Baby & Children's Earrings

In Australia, and most likely elsewhere in the Western world, a popular topic to be found on mother’s online forums, discussed at playgroups and debated in families, is the piercing of babies’ and children’s ears and the wearing of tiny baby/children’s earrings.  It is a polarising subject, with the “fors” and the “againsts” adamant that their opinions are “correct”.


Many cultures over the centuries have pierced babies’ ears but in Western nations, this hasn’t been a popular tradition.  However, there is an increased awareness of the subject, as more and more parents have their baby’s ears pierced.  The age that babies have their ears pierced is becoming younger and younger.  It is now quite common to see a very young baby girl with the glimmer of gold, silver or precious stone on a perfect shell-like ear!  More and more commonly, boy babies too, are having a single ear-lobe pierced and sport a diamond which may in fact be a cubic zirconia but looks just as good.
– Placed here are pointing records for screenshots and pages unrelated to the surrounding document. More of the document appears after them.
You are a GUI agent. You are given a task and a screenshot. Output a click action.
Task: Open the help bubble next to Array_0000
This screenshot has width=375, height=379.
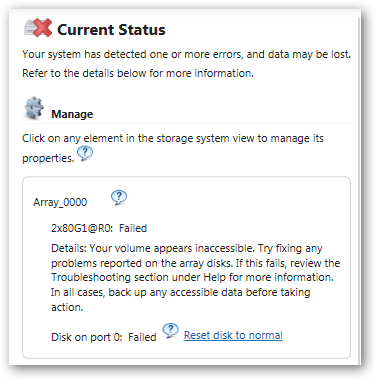119,198
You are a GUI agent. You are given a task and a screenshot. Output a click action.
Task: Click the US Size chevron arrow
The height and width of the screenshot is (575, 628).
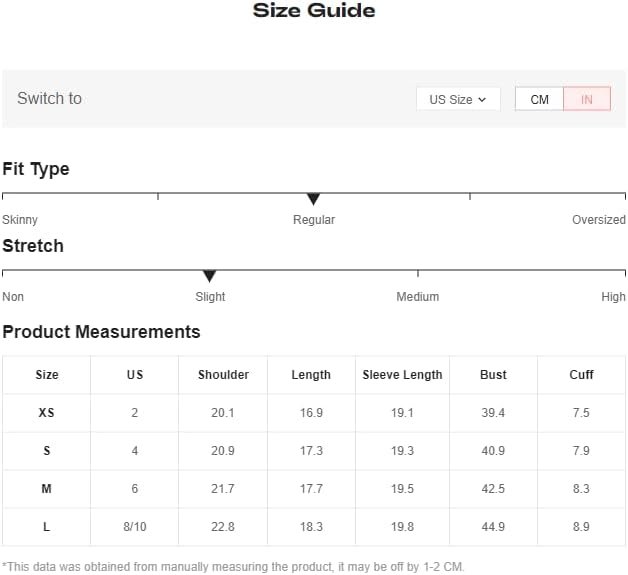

Paediatricans advise that provided babies are over 6 weeks, and the parent scrupulously cleans the ear daily and turns the earring until healing is complete, which can take several weeks, there is no reason why the piercing of a baby’s ear is dangerous.  The piercing does cause momentary pain, but minutes later it has been forgotten.  The earrings sit on the ears unfelt and unseen, impressing only friends and family!


Piercing older children’s ears may not be as simple.  Little girls may well be looking forward to having their ears pierced and to wearing the beautiful little children’s earrings that are available, but when the time comes, they may be frightened and change their minds.  Some children back out several times, but each time, regret not being “brave” enough and then agreeing to it again.  It can become a trial but usually, the desire for the earrings wins out and the deed is done.  Never to be regretted. 

One benefit of waiting until a baby is older to have her ears pierced is that an older child can often clean their own ears and turn their own earrings from quite a young age.  Often this is given as a reason by mothers, for waiting.

It is important that earrings be lead and nickel free and made of a metal that will ensure a low chance of allergic reaction to which some babies are prone.  The word “hypoallergenic” covers earrings made from 925 Silver (sterling silver), stainless steel, titanium and gold, which are generally the safest metals.  .  Choose earrings without sharp edges and a firmly held backing plate, also rounded for safety. 

Tiny studs, often in the shape of teddy bears, animals, hearts, flowers or insects are very popular.  For religious reasons, some choose a silver or gold cross.


As little girls grow, they will delight in choosing their own earrings and will often choose a slightly dangly earring, called a “drop earring”.  Earrings also make excellent birthday and Christmas gifts for babies and children, and often grandparents buy a children’s jewelry box in which to keep the growing collection.  Jewellery boxes can be silverplated trinket boxes, or multi-level and drawered creations featuring Brahms Lullabys and turning ballerinas.  All do an excellent job of keeping a little girl’s earrings – and other jewelry – safe.


As they grow up, children will enjoy looking at their baby photos showing the tiny earrings they wore at the time.